Vino Nobile di Montepulciano is a personal favorite of mine. The region lies southeast of Siena, and the slightly warmer climate gives the wine a slightly more inviting quality, softer and gentler tannins than Brunello, and less acidity than Chianti. When well chosen, they are a breeze to pair with almost any dish, though the perfect dish for them is the Trofie dell’Estate, a simple dish of trofie pasta, sauteed summer squashes, and fresh cherry tomatoes.
Brunello di Montalcino is the broad-shouldered cousin of Chianti and Vino Nobile. Grown from a sangiovese clone named, shockingly, brunello, it packs a serious tannic punch, giving it the aging potential of the celebrated Barolo and Barbaresco from Piedmont. By law, true Brunello has to spend at least four years aging before being released to the market. As a consequence, many producers also carry a Rosso di Montalcino, a younger, lighter version of the grape suited for more immediate consumption. Brunello is at its best with game or rich meats like pork and beef. It’s also a great wine to savor on its own, allowing the rick dark fruit to roll over your tongue.

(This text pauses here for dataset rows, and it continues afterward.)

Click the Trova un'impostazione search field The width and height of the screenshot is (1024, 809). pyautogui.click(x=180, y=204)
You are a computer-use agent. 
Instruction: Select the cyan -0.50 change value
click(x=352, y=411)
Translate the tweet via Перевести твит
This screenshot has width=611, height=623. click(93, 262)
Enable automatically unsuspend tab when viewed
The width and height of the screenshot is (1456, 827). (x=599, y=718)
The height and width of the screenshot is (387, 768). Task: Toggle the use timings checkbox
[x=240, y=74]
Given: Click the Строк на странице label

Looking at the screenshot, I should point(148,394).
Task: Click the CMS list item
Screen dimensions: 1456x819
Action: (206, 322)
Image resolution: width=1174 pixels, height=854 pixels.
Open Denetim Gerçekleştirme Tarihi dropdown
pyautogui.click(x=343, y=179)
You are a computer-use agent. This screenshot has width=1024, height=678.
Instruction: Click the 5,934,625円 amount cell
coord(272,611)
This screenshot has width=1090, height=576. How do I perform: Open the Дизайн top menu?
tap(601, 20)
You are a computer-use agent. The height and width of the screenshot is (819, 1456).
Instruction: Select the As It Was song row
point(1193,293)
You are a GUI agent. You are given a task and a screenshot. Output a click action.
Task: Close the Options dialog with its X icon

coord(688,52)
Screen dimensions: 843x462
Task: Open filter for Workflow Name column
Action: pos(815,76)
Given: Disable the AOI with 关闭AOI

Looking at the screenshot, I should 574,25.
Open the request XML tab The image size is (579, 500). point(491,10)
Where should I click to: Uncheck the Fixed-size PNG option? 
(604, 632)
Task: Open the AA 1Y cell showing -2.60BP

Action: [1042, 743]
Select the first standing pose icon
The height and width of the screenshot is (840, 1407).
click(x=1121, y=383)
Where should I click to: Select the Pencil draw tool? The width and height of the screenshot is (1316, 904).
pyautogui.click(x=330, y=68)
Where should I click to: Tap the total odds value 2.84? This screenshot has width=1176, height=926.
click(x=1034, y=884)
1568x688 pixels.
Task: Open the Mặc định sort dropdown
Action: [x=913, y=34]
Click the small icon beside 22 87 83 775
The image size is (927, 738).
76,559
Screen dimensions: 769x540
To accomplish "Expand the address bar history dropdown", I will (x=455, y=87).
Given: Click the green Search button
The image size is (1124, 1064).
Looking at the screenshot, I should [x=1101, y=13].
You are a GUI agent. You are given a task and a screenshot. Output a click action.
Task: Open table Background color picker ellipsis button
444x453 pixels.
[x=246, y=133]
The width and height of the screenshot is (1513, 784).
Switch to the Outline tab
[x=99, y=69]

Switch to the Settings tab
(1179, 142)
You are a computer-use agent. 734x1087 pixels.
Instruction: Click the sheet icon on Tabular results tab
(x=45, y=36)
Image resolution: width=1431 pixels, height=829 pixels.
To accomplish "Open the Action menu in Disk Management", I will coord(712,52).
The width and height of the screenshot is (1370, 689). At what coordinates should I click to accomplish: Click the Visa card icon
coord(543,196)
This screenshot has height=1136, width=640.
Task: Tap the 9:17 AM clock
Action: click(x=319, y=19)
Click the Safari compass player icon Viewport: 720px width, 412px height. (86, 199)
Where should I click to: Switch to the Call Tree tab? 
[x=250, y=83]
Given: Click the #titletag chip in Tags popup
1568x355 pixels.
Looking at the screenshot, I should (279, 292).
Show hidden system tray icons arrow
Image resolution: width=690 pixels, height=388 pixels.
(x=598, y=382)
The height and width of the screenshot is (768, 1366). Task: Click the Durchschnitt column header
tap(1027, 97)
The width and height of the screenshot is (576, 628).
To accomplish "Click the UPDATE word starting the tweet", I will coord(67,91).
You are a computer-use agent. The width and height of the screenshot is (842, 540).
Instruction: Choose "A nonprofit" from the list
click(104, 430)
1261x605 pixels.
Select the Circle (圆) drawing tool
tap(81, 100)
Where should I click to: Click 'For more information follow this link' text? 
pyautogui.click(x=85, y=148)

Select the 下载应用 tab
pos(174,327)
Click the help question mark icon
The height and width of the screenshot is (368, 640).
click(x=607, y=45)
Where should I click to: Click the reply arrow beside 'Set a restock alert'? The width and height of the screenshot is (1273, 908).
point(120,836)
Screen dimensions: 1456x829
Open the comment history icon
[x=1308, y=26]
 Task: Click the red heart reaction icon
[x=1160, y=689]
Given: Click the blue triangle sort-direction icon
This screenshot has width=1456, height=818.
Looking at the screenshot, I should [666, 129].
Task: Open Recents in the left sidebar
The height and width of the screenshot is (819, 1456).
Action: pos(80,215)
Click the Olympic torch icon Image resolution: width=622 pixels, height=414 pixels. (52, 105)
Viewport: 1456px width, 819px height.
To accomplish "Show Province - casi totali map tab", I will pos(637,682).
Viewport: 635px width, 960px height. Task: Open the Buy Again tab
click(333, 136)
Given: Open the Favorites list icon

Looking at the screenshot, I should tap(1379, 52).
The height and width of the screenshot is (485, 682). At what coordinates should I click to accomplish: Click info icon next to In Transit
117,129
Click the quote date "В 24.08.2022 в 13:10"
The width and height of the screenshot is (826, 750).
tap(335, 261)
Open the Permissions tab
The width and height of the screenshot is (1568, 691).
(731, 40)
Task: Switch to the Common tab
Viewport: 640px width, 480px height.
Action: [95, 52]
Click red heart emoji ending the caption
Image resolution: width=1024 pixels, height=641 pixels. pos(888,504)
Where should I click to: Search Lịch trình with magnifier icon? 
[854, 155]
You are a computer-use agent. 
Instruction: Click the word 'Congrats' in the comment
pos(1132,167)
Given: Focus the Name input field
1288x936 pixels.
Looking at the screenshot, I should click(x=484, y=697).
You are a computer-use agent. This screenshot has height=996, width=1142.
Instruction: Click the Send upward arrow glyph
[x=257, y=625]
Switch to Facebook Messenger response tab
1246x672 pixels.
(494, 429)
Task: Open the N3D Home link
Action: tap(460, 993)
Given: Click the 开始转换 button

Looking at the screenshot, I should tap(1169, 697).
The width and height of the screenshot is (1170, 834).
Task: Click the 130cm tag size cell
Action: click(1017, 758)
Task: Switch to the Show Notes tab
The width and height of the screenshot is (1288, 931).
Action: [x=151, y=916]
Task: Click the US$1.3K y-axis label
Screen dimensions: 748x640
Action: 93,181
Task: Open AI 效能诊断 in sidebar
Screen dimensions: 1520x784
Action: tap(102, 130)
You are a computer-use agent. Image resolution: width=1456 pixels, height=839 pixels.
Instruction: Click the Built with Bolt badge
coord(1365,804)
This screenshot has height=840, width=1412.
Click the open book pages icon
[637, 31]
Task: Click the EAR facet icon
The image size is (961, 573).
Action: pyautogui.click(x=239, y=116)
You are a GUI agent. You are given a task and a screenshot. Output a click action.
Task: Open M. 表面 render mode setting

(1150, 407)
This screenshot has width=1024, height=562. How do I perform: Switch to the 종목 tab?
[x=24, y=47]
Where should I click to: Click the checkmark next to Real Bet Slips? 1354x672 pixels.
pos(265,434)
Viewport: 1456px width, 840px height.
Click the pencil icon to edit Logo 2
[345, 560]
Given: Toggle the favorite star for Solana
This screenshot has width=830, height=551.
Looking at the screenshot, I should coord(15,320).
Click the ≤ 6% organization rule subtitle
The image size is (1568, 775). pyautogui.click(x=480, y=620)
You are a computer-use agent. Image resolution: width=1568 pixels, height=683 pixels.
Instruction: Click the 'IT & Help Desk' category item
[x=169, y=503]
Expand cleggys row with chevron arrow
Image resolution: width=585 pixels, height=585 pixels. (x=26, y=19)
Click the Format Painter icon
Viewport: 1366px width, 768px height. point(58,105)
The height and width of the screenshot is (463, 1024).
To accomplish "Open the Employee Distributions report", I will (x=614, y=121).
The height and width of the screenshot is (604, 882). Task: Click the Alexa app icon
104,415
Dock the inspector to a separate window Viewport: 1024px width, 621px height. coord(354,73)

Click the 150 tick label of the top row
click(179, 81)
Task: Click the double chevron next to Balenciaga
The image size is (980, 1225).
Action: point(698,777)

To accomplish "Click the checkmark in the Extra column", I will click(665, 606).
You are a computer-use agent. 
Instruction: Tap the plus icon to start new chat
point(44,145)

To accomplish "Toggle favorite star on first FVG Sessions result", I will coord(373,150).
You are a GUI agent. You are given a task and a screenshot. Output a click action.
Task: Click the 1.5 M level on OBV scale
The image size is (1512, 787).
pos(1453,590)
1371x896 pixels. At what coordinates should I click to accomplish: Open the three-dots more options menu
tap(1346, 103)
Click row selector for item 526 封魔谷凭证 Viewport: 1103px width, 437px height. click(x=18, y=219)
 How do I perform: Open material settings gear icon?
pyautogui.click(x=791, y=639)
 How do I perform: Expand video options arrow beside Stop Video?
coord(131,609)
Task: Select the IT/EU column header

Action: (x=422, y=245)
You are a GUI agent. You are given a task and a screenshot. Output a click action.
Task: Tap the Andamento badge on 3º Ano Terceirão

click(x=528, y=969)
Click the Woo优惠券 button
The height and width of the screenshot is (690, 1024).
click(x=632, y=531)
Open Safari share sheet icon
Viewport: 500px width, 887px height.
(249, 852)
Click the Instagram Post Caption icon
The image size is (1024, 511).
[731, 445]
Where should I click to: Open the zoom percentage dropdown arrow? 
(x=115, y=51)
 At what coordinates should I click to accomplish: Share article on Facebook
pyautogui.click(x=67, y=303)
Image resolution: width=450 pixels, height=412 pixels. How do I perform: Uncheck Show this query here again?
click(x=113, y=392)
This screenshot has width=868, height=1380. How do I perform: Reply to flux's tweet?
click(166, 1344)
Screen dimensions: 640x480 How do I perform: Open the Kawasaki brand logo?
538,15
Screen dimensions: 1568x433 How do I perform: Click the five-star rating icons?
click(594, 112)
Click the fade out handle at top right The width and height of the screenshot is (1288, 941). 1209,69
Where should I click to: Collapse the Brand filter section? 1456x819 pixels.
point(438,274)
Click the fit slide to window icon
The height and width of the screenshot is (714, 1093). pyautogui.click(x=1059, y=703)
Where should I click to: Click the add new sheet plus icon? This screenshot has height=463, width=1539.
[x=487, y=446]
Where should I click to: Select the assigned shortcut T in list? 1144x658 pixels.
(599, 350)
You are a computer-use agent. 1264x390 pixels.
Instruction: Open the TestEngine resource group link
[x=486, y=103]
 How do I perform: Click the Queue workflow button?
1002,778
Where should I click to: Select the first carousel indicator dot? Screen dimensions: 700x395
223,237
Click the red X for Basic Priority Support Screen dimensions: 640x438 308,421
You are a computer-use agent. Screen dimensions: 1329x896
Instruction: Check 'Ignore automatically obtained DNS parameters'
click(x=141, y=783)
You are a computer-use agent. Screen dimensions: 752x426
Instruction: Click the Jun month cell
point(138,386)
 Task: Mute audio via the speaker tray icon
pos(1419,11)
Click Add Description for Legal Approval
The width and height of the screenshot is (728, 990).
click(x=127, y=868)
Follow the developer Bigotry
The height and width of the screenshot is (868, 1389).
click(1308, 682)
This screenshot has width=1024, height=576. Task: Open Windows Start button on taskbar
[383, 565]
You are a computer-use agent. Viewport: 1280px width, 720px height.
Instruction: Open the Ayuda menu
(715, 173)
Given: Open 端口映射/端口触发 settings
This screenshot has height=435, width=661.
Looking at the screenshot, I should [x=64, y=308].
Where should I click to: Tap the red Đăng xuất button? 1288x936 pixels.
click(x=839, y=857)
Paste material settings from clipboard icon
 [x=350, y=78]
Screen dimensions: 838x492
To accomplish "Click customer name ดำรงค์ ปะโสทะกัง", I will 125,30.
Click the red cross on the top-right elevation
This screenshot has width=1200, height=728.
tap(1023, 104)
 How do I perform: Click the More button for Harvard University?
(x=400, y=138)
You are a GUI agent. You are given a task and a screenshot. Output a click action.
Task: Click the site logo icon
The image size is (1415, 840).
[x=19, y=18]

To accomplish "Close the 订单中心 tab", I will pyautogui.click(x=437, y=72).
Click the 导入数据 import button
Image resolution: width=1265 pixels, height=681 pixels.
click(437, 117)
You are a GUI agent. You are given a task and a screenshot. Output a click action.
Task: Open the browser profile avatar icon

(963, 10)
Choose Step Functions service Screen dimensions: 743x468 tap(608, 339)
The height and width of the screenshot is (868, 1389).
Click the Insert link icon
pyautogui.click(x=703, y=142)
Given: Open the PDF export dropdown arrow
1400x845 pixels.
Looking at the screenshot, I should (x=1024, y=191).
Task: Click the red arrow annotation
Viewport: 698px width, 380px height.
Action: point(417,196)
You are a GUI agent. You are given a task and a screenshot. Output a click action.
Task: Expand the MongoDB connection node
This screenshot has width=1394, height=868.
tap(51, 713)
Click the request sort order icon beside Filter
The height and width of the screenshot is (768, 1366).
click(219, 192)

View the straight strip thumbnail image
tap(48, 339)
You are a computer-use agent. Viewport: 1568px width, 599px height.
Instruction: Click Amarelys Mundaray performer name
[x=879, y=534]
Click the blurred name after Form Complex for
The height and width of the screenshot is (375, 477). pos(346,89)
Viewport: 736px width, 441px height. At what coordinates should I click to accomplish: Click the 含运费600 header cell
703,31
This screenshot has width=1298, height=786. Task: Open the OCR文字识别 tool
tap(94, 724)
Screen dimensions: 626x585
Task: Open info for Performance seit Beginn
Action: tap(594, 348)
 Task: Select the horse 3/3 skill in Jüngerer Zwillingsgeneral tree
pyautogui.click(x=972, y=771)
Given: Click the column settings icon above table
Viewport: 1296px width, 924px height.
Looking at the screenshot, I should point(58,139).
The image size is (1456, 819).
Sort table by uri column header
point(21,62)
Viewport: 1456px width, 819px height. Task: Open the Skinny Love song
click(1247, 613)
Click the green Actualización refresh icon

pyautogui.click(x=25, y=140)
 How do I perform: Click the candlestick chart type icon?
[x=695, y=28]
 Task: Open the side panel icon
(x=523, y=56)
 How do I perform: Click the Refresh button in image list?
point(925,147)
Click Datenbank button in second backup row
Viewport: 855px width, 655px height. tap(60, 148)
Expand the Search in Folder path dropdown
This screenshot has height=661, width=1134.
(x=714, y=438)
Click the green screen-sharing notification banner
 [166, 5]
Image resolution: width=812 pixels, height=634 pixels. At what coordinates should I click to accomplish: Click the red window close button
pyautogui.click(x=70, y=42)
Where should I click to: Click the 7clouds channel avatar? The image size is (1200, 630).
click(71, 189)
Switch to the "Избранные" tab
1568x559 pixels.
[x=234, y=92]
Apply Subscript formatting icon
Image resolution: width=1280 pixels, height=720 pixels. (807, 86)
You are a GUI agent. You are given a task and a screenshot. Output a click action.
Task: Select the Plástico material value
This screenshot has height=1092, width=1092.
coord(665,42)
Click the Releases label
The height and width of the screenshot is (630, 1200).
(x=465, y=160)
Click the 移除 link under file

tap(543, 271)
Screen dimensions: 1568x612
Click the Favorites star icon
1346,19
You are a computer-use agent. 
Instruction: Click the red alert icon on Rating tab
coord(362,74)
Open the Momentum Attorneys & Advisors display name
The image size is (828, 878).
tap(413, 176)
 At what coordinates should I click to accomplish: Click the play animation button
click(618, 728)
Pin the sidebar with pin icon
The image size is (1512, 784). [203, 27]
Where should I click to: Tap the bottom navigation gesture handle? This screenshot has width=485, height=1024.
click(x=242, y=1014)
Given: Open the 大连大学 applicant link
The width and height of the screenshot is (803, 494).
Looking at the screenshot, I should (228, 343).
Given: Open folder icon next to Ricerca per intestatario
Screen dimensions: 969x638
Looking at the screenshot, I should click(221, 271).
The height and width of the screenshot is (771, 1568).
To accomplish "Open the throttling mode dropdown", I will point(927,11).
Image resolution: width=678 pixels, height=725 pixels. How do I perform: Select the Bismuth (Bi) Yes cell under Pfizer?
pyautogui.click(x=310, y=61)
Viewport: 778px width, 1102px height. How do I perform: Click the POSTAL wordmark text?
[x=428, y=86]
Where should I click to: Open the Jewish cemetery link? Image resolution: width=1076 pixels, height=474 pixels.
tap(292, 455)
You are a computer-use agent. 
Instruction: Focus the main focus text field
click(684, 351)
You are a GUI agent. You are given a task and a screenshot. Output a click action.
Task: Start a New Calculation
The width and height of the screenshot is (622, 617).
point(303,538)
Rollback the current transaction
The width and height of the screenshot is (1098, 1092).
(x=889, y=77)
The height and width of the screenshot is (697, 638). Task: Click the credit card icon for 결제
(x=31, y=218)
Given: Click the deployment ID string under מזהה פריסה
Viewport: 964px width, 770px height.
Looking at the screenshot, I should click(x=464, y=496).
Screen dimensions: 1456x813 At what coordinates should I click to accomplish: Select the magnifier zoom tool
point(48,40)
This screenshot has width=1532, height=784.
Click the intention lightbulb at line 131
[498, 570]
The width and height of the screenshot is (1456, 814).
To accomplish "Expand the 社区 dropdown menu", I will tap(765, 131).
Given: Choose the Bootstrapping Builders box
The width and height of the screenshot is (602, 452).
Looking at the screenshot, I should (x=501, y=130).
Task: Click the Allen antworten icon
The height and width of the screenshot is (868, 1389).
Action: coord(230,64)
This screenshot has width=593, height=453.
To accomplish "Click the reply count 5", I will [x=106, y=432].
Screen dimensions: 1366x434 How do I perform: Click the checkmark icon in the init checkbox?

If you’re looking for a way to expand your knowledge of Italian grapes and wines, starting with sangiovese is a great idea. In Chianti and Vino Nobile, you can see the elegance, beauty, and aroma of the region, while in Brunello you can sense some of the history, and the power that Tuscany in general (and Florence in particular) once controlled. Like any great wine, they’ll transport you to another time and place if you let them.